Both Balta and Nogales are advocates of Hispanic-centric media, but neither believes that the only — or even the best — way to accomplish that is through projects like Español. In fact, Nogales says he doesn’t even read Spanish-language newspapers. Instead, he opts for programs like Univision and Telemundo, which he believes deliver the news in the way people already consume it. “I’d rather TV and radio survive than papers,” he says. “They’re not under the gun as newspapers are. Newspapers are going down and down every day.”
Balta also believes that, despite the closure of Español and Hoy, Hispanics are well-served by the 600-plus Spanish outlets still operating in the US, so much so that when the National Association of Hispanic Journalists recently launched a digital news platform, Palabra, it started with English content first. The majority of Hispanics already get their news in English, but Balta believes that the NAHJ can do better than “the one-dimensional narratives that we see in mainstream media and, in particular, English language media.”
For both Balta and Nogales, a healthy media landscape would include more Hispanic representation at all levels, especially in the boardroom. “It's been my observation that too often the decision-makers who are initiating and sometimes leading these initiatives are not members of the community,” Balta says, “and that’s when a lot of these strategies fail.” According to a 2015 analysis, Hispanic/ Latinxs own just three percent of commercial TV stations, three percent of FM radio stations, and five percent of AM stations.
However, the death of Spanish-language verticals at English publications isn’t a foregone conclusion. In August, the Washington Post launched an opinion section in Spanish, edited by Eli Lopez, the founding editor at Español.
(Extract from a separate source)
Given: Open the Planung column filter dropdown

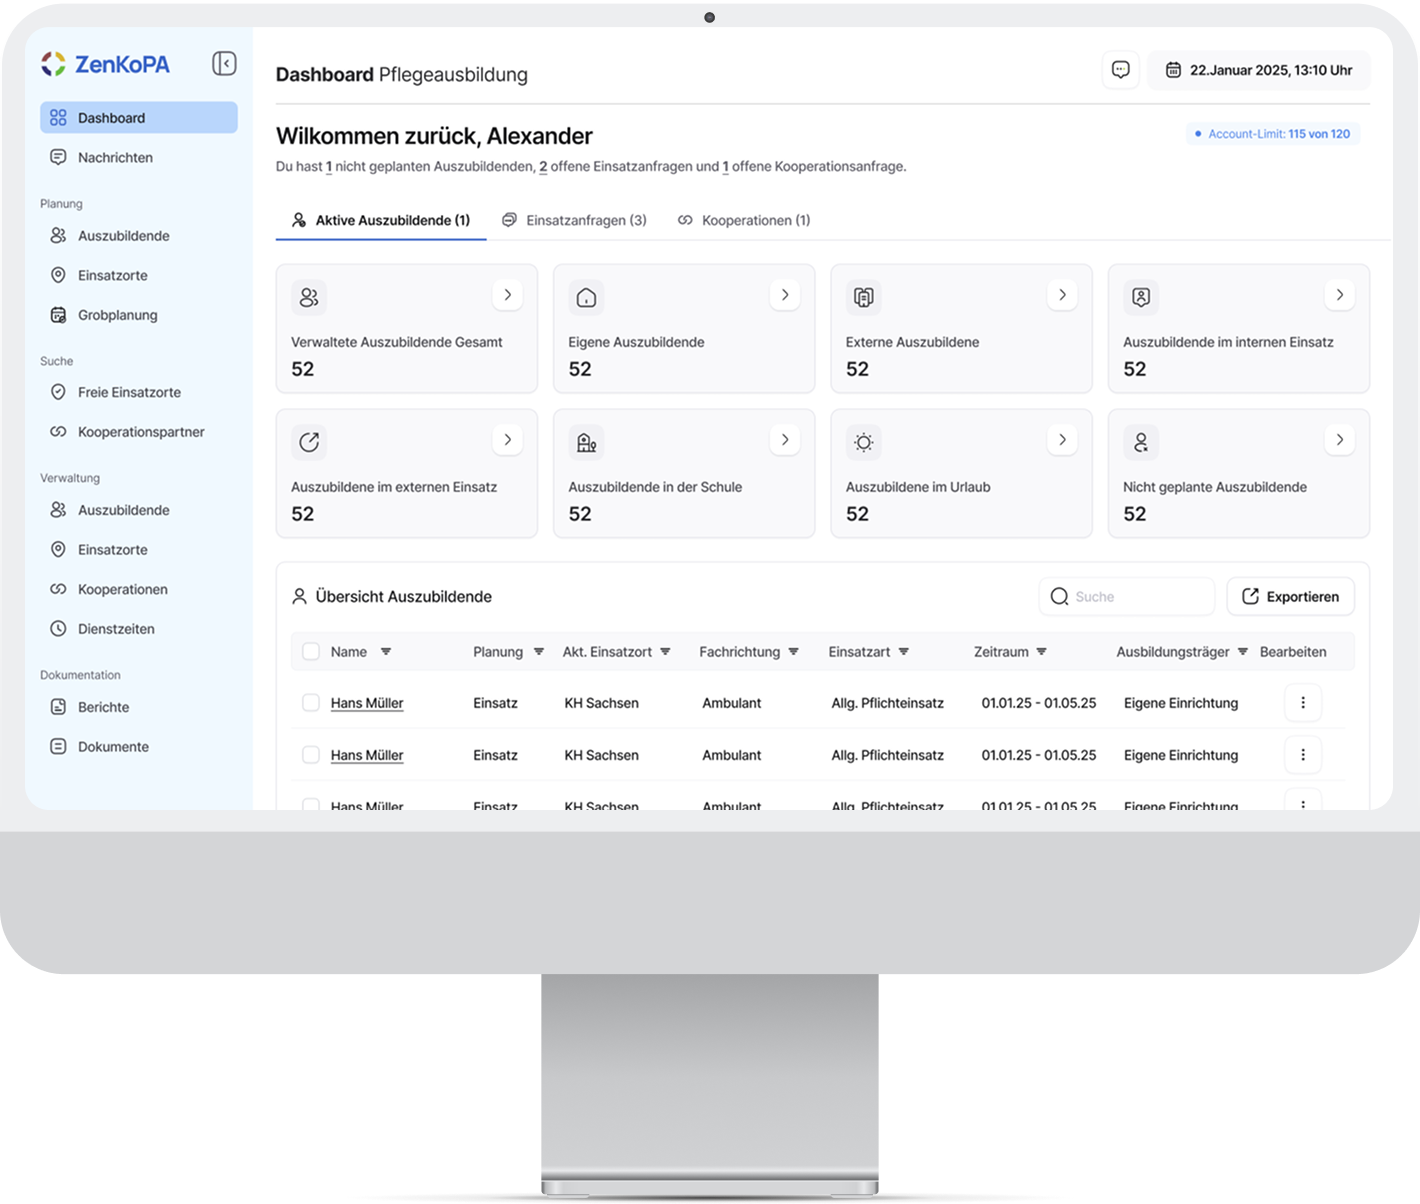Looking at the screenshot, I should 538,652.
According to Chavira, opinion columns were one of Español’s most popular sections because the authors were experts on the subject matter and came from the country in question. She also says that, because health and science aren’t widely covered in Latin America, those articles tended to do well (¡¿¡Te interesa el CrossFit!?!), as did translations of the Times’ “Modern Love”column — all of which suggest that, with a clear sense of the publication’s target audience and the right authors, new Spanish-language publications can still flourish.
It also helps if you retain your staff. After Chavira was fired from Español, she was sent the Spanish translation of a NYT profile on the Catalonian singer, Rosalía. According to Chavira, there was a spelling error in the title and two grammatical errors in the excerpt.
I asked her how that made her feel. “Fatal!” she said. “During all these years, we were doing a professional job because obviously we felt like we were part of the Times. For us, it was important to protect the prestige of the paper, so imagine that this is published with those mistakes.” She laughs and sighs. “I die.”
CORRECTION: An earlier version of this article stated that Chavira was hired by the Times to review a translation of their profile of Rosalía. Chavira was sent the article by an acquaintance after it had been published.